Henry McKenzie House

The Henry McKenzie House is a transitional Queen Anne/Colonial Revival home located in Prescott (Nevada County). Constructed in 1902 at 324 East Main Street, it was added to the National Register of Historic Places on September 3, 1998.

Prescott was founded as a railroad town in 1874 and became the seat of Nevada County in 1877. The growing town attracted many professionals, including attorney Henry McKenzie. McKenzie purchased the lot from the nieces of former Arkansas governor Thomas C. McRae. Local oral tradition suggests that the house was designed by Charles Thompson, although no evidence has been found to support this claim. McKenzie sold the home to fellow attorney William V. Tompkins, who was McRae’s law partner, and his wife Nellie Poe Tompkins in 1906. Two years later, Ethel Tompkins, the daughter of William and Nellie, married Dr.
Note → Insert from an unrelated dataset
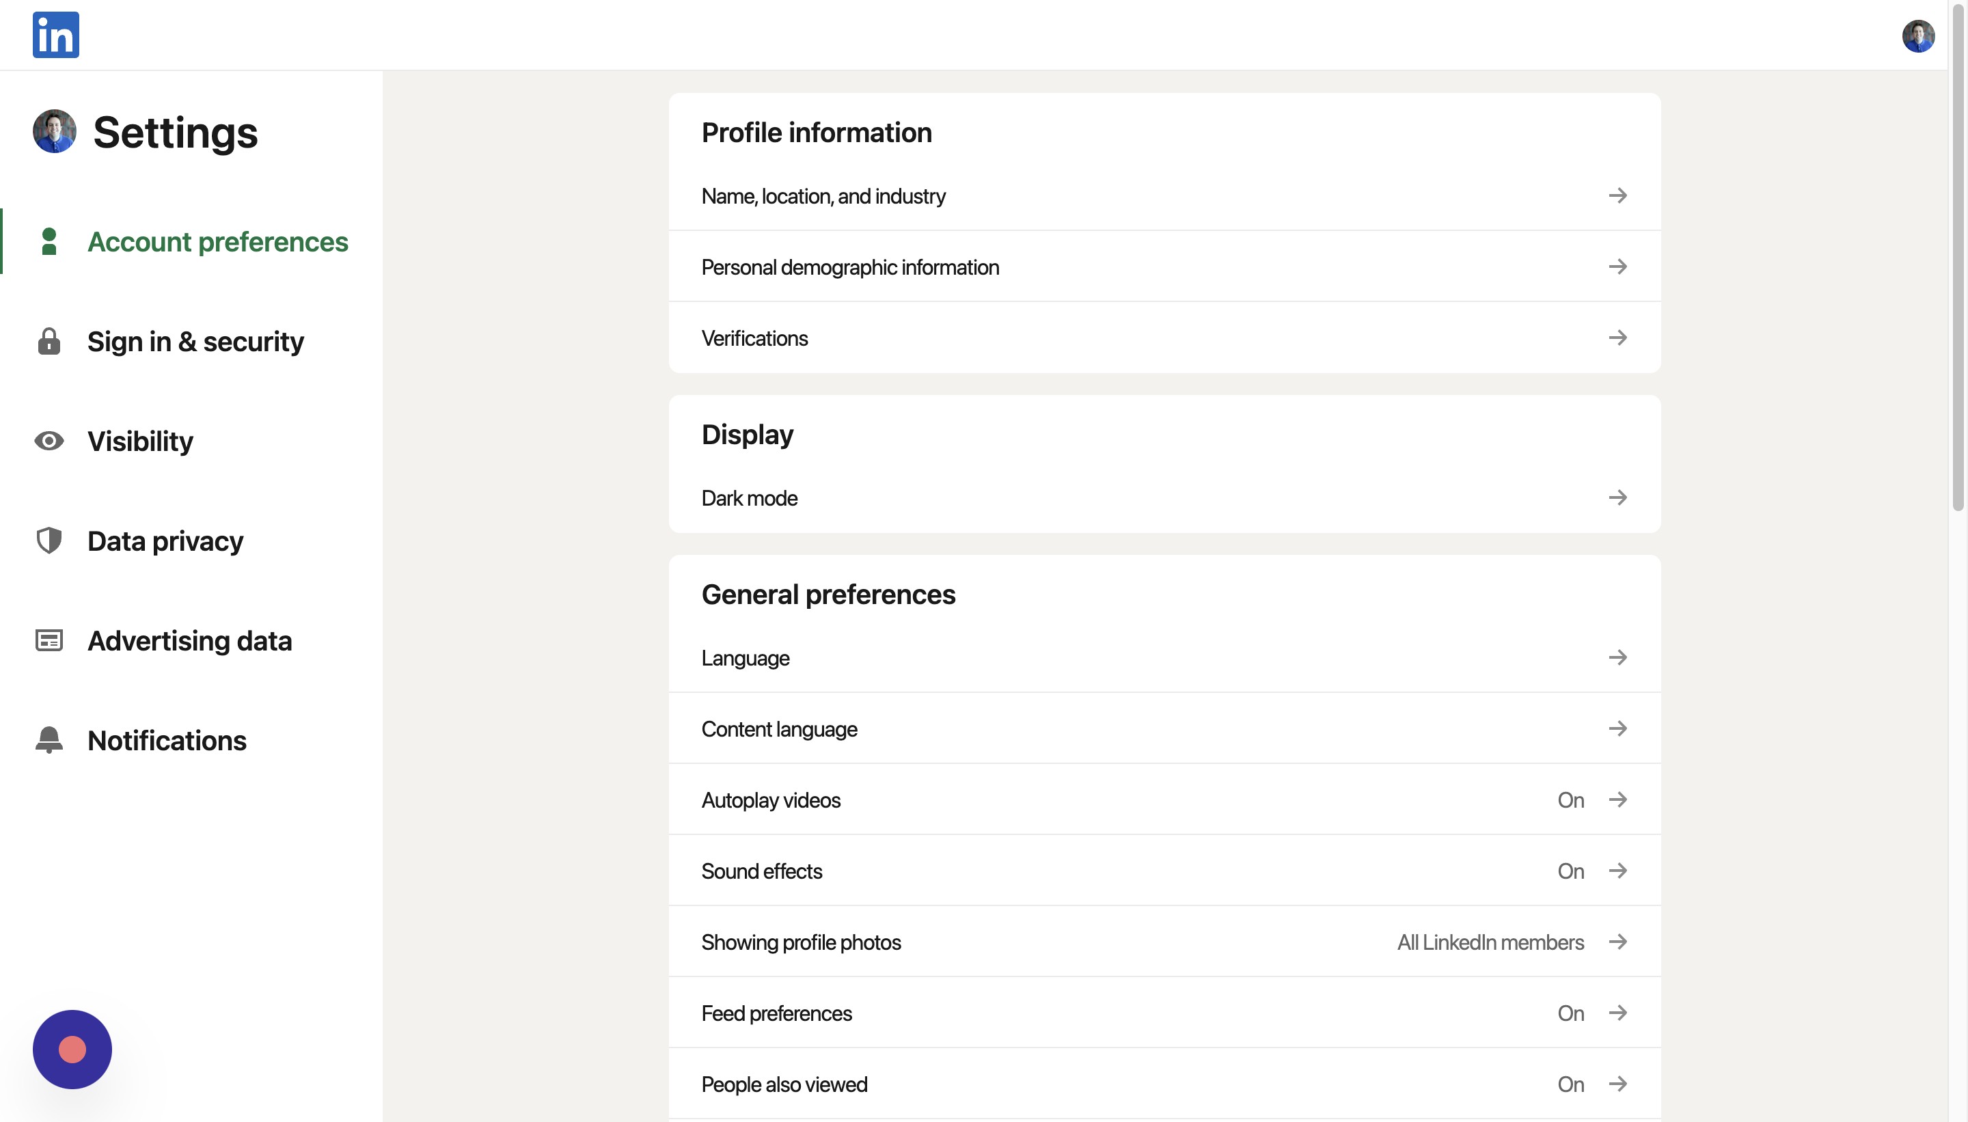Open profile avatar menu in top right
1968x1122 pixels.
point(1917,35)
Albert Seymour Buchanan in the home. Buchanan operated a drugstore, a sanitarium, and multiple hospitals. The couple had two daughters, and the older, Helen, married Carl Dalrymple in 1933. The couple moved into the home about three years later and lived with Helen Dalrymple’s widowed grandfather until his death in 1953. The house remained in the Dalrymple family until 1993. It is privately owned in the twenty-first century.

The house faces northeast and is two stories with an attic. The Queen Anne details in the house include a steeply pitched roof, decorative shingles on the gables, and a projection of the second-story bay that includes corbeled brackets. These details mix with the Colonial Revival details, which include pedimented gable ends and medallions located in the side gable. Ionic columns were present on the front of the home but were removed at an unknown date. A continuous brick foundation is located under the house, which is topped with a composition shingle roof.
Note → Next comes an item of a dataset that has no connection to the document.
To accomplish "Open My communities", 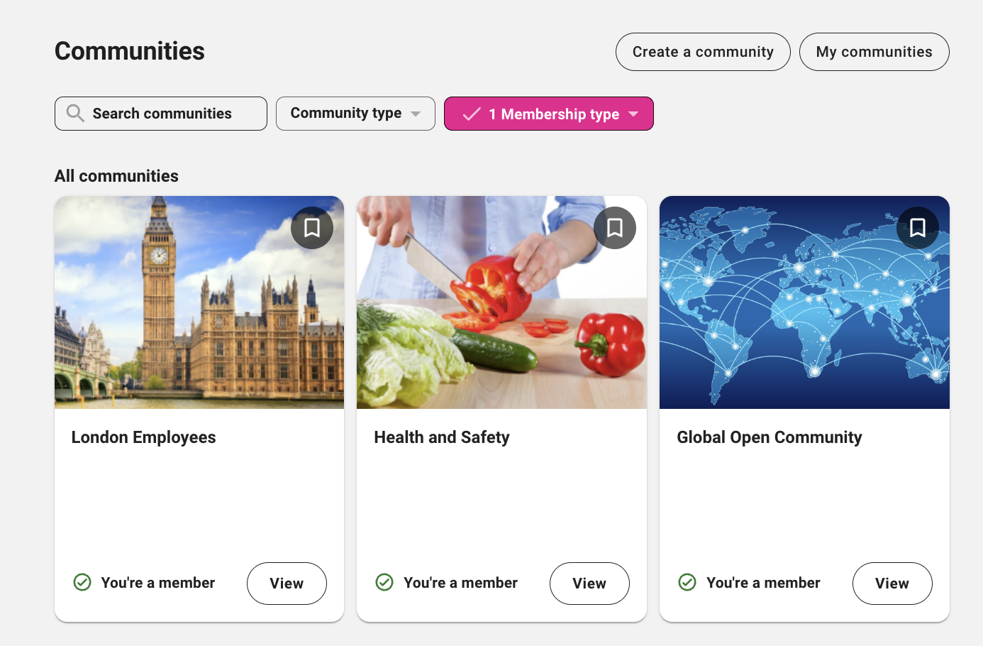I will click(x=874, y=52).
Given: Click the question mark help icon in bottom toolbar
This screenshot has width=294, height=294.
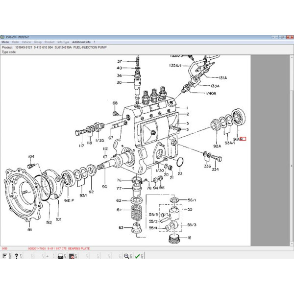Looking at the screenshot, I should point(16,255).
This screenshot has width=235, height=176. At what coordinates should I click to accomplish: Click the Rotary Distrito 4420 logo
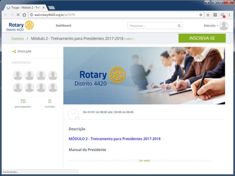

A one-story wrap-around porch is located on the front of the home along with a gabled projection. Numerous windows are located on the front of the house, including a single-light stained-glass window and a window located above the porch with diamond pattern glazing. A gabled dormer is present on the hipped portion of the roof and includes a louvered vent constructed from wood.
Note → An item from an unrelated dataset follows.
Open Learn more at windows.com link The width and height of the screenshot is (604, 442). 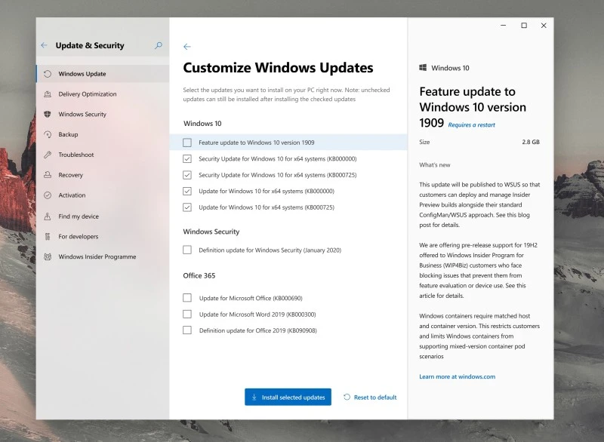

Other exterior details include fish-scale shingles on gables and a single-story addition on the rear. Corbeled brackets are present on the front and sides of the home. The interior of the home includes a built-in china cabinet, pocket doors, and granite sink tops and backsplashes. Of particular note is the half-turn staircase that also includes turned spindle balustrades. A few alterations have been made to the structure, with the most notable being the removal of the Ionic columns on the front of the home and the enclosure of a second-floor sleeping porch on the rear. A two-door carport is located behind the house.

The house is the best example of this transitional style in Prescott. It is also representative of the dwellings of the growing professional class in the town during its early years.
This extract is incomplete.